Ebenfalls gefragt waren die Titel von MAN mit einem Plus von 0,6 Prozent. Der Lkw-Hersteller hat die Veröffentlichung seiner Jahresbilanz und auch seine Hauptversammlung nach hinten verschoben. Statt am 1. März will MAN seine Bilanz nun am 21. März vorlegen. Wann die ursprünglich für den 8. April geplante Hauptversammlung stattfinden soll, steht bislang nicht fest. "Das heizt nun Fusionsspekulationen an", sagte ein Händler. Großaktionär VW will, dass MAN mit dem schwedischen Konkurrenten Scania zusammengeht. Zuvor muss allerdings der endgültige Ausstieg bei der einstigen Tochter Ferrostaal gelingen. Noch hält MAN 30 Prozent an dem Industriedienstleister. "Die Leute hoffen, dass die Verschiebung der Bilanzvorlage auch mit den entsprechenden Verhandlungen zu tun haben könnte", sagte der Händler.
Nebenwerte segeln abwärts
Unter den Nebenwerten standen Papiere von Gagfah weiter unter Druck. Die Aktie des Immobilienkonzerns verloren 2,7 Prozent und schrieben damit Gewinnmitnahmen vom Freitag fort. Als ein Auslöser für die Verkäufe gilt ein Bericht in der ARD, der unter Anlegern Befürchtungen weckt, Gagfah müsse bei seinen Objekten mit höheren Instandhaltungsaufwendungen rechnen.
Größter Verlierer im MDax war Sky Deutschland mit 6 Prozent Minus nach einem negativen Analystenkommentar. Die Experten des Bankhaus Lampe halten ihre Verkaufsempfehlung für die Aktie des Bezahlfernsehsenders aufrecht, erhöhen jedoch das Kursziel von 0,80 auf 1,30 Euro je Aktie. Damit bleibt das Kursziel jedoch noch deutlich unter dem aktuellen Kurs, der rund 6 Prozent bis auf 2,90 Euro fällt.

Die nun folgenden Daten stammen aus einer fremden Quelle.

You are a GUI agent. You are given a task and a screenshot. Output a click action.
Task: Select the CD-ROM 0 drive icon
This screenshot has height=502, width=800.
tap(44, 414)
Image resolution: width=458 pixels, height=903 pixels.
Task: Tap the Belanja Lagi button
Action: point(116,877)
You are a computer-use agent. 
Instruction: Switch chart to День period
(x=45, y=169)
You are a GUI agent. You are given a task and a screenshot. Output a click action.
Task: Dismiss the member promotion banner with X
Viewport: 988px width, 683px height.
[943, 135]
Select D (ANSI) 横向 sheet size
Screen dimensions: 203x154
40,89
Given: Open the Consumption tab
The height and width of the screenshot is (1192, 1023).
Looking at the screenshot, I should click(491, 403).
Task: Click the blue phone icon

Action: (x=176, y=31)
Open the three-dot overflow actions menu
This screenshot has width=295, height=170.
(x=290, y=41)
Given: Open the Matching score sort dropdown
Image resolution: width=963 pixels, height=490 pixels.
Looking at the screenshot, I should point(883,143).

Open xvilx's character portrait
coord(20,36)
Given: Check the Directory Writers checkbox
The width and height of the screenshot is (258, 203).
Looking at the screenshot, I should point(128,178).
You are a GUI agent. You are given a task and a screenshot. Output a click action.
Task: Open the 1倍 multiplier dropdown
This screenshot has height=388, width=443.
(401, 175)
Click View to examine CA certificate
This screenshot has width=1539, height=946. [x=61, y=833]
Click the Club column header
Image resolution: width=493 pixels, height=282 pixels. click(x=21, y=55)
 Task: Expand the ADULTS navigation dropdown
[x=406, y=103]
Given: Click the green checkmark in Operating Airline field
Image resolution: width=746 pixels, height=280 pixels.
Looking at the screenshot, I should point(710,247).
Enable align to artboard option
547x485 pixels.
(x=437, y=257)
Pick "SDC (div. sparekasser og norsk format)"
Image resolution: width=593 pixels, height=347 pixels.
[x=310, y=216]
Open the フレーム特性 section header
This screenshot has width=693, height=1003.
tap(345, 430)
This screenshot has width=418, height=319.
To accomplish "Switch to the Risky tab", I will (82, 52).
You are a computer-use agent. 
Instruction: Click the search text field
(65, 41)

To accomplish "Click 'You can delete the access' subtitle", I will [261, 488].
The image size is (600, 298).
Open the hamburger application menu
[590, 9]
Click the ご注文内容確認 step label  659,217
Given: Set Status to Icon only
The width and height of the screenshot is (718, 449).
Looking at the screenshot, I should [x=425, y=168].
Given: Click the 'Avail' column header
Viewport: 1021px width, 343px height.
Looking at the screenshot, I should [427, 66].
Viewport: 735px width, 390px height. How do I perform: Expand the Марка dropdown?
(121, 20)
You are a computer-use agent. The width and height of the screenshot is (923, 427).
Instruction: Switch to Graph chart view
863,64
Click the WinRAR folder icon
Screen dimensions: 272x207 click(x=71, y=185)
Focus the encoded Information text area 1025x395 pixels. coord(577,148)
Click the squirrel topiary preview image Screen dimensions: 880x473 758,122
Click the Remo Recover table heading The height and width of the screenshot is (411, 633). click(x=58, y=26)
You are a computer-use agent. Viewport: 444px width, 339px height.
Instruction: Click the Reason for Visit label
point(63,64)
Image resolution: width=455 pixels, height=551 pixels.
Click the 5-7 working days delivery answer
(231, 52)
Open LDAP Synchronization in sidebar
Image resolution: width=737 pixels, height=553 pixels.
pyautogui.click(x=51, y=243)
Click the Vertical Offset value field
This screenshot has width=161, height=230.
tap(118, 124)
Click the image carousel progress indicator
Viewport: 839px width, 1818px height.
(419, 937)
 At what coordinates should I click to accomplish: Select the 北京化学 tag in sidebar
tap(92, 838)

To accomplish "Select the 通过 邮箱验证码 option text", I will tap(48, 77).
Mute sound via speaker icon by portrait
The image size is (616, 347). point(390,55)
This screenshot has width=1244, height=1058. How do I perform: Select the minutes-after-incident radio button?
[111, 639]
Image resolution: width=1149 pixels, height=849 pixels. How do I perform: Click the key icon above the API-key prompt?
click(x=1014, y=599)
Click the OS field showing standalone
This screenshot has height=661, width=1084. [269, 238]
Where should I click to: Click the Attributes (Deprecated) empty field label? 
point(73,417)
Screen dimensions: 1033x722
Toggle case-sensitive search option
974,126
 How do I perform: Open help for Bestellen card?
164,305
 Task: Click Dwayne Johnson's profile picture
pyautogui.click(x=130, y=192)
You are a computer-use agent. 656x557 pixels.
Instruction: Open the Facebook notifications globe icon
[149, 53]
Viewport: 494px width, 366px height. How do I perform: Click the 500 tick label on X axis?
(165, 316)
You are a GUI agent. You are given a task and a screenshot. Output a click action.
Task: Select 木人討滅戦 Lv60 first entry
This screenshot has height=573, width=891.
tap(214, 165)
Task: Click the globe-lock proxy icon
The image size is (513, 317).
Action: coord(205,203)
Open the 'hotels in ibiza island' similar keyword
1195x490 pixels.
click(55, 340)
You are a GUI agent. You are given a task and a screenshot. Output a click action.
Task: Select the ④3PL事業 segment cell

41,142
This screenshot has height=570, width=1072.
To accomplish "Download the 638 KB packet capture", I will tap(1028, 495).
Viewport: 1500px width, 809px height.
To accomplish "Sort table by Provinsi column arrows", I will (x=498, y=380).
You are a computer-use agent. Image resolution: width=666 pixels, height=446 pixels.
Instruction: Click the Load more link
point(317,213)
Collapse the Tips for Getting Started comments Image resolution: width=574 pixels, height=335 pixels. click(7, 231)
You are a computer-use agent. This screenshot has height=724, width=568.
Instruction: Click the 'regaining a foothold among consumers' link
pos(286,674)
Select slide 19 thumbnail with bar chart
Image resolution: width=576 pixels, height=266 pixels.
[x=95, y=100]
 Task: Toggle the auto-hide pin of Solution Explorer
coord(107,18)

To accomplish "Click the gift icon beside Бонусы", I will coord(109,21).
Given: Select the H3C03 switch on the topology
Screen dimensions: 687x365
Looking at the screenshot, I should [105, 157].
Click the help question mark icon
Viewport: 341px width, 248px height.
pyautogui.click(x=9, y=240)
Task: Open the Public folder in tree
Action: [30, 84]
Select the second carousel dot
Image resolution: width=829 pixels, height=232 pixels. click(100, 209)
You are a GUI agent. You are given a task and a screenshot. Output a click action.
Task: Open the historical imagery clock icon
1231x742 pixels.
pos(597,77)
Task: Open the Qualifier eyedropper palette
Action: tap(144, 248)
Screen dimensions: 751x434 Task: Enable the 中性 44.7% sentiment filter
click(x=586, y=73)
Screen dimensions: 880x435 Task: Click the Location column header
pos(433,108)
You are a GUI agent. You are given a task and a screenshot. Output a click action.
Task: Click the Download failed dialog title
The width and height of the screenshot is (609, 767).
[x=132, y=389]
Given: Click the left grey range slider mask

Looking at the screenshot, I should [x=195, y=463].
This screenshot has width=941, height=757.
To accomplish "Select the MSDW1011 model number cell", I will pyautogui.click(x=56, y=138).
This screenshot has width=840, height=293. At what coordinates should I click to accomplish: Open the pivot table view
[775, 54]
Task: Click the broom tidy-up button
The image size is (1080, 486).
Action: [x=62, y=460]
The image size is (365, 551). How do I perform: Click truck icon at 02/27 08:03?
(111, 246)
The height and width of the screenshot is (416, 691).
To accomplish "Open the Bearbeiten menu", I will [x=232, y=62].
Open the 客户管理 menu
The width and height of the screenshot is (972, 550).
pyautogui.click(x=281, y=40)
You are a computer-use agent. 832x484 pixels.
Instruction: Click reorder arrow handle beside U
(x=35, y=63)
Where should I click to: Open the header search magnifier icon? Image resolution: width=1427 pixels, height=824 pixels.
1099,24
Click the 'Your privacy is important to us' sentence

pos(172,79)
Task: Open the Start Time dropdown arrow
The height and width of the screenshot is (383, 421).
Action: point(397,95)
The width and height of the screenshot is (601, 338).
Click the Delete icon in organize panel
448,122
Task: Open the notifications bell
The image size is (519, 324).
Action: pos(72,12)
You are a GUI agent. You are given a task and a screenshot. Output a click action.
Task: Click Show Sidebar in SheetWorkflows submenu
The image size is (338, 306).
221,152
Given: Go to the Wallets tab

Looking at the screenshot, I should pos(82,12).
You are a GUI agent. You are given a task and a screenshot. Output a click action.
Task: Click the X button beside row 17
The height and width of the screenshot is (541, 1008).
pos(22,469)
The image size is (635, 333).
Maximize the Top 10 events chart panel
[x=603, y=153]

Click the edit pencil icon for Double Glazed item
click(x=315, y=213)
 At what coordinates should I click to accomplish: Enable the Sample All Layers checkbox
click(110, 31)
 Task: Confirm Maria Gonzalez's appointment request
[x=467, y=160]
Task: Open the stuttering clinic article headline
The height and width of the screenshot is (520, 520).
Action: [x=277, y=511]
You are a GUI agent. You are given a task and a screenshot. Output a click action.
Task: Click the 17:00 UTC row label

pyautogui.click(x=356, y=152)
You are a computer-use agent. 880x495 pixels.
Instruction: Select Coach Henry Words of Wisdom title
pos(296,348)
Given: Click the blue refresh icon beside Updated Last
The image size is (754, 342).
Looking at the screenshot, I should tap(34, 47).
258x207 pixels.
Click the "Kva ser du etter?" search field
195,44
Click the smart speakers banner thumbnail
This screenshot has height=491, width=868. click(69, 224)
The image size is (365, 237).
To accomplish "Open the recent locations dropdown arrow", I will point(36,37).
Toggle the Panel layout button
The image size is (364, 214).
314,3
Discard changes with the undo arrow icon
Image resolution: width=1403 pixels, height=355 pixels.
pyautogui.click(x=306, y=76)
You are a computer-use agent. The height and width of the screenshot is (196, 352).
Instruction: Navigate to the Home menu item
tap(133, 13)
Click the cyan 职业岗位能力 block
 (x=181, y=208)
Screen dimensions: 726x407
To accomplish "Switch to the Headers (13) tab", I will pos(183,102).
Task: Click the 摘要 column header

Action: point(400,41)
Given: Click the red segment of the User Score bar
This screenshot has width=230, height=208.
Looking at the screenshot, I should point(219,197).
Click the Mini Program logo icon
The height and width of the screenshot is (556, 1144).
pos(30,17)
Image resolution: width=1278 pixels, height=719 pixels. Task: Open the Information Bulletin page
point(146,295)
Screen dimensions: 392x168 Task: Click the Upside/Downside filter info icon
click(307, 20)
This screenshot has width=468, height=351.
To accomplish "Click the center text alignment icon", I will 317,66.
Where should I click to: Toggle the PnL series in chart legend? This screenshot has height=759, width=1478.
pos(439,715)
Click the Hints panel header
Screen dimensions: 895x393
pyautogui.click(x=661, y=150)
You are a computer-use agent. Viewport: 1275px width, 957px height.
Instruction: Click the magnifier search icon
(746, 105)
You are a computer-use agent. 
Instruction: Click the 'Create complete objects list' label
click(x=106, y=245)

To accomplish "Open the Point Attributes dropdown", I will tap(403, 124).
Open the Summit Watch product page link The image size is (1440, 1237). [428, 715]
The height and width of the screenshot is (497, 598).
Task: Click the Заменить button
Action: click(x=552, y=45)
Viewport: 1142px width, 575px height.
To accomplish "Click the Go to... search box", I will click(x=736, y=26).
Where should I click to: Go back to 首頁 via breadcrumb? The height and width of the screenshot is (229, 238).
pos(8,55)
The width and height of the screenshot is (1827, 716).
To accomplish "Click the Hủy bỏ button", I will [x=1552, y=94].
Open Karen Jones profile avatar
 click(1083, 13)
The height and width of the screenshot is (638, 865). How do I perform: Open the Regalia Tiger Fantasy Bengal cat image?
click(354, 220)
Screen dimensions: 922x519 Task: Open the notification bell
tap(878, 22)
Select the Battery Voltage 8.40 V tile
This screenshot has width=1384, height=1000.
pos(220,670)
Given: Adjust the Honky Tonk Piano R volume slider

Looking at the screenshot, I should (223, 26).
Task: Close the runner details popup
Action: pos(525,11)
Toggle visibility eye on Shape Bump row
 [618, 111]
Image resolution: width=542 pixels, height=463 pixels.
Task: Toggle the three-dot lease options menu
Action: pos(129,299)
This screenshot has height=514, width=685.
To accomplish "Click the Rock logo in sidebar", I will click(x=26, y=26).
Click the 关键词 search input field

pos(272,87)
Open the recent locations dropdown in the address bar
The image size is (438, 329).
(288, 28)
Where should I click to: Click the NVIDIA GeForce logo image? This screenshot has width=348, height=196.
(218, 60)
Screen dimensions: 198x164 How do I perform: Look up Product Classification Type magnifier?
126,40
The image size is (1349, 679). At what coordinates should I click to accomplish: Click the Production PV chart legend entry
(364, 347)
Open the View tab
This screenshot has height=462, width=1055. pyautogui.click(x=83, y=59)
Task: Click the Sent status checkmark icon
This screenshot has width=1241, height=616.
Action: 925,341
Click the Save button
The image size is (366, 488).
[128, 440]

Im TecDax setzte auch Aixtron den am Freitag eingeschlagenen Abwärtskurs fort und verloren weitere 3,1 Prozent. Börsianern zufolge litten die Titel immer noch unter einem kritischen Kommentar der Citigroup von der vorigen Woche. Die Analysten hatten gewarnt, der Markt unterschätze den drohenden Nachfrage-Rückgang in China, wo Subventionen abgebaut würden. Sie empfahlen Aixtron-Aktien daher mit einem Kursziel von 20 Euro zum Verkauf. Die Titel des Konkurrenten Veeco waren am Freitag um knapp sieben Prozent eingebrochen.
Die stärksten Verluste im TecDax verbuchten die Solarwerte, angeführt von Solarworld mit einem Minus von 6 Prozent. Für Q-Cells ging es 4,4 Prozent nach unten, Roth + Rau notierten 3,7 Prozent schwächer, Phoenix Solar gaben 3,4 Prozent nach. Die Aktien hatten am Freitag im Zuge guter Geschäftszahlen von SunPower kräftige Kursgewinne verbucht.
Ein kräftiger Umsatz- und Ergebnis-Anstieg gab im SDax SKW Stahl Auftrieb. Die Aktien des Stahlindustrie-Zulieferers legten 3,3 Prozent zu. Die Zahlen untermauerten die guten Aussichten auf weiteres Wachstum, sowohl organisch als auch durch Zukäufe, schrieb Warburg-Analyst Frank Laser in einem Kommentar. "All dies wird von einer weiterhin günstigen Bewertung flankiert." Er bekräftigte seine Kaufempfehlung und das Kursziel von 23 Euro.